Juru Bicara KPK Budi Prasetyo mengatakan penyidik mengamankan sejumlah barang bukti dalam penggeledahan tersebut.
“Untuk barang bukti (barbuk) yang diamankan oleh penyidik dalam penggeledahan hari ini ada sejumlah dokumen dan Barang Bukti Elektronik (BBE) yang tentunya berkaitan dengan proses dan mekanisme layanan-layanan yang ada di Kementerian ATR/BPN,” ujar Budi di Gedung Merah Putih KPK, Jakarta, Kamis.
Kasus yang tengah ditangani KPK tersebut berkaitan dengan dugaan suap dalam pengurusan HGB PT Summarecon Agung Tbk serta dugaan penerimaan lainnya di lingkungan Kementerian ATR/BPN. Dalam perkara ini, KPK telah menetapkan delapan orang sebagai tersangka.

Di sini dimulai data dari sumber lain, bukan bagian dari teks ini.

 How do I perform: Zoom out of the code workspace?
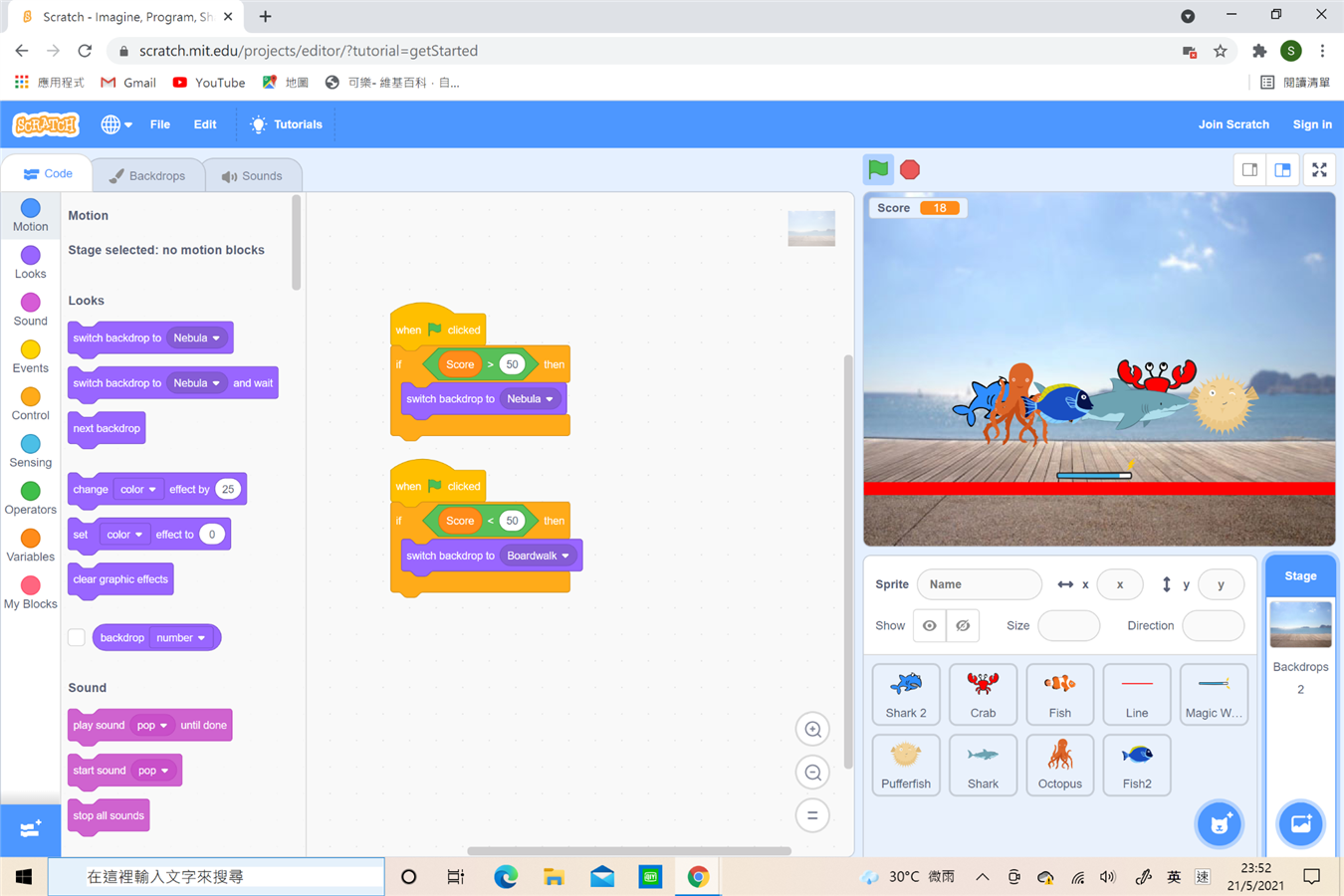tap(812, 773)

Sampai berita ini ditulis, Nusron belum memberikan pernyataan terkait perkara yang menyeret sejumlah pejabat dan pegawai di lingkungan kementeriannya. Upaya konfirmasi kepada Nusron maupun stafnya juga telah dilakukan, tetapi belum memperoleh tanggapan.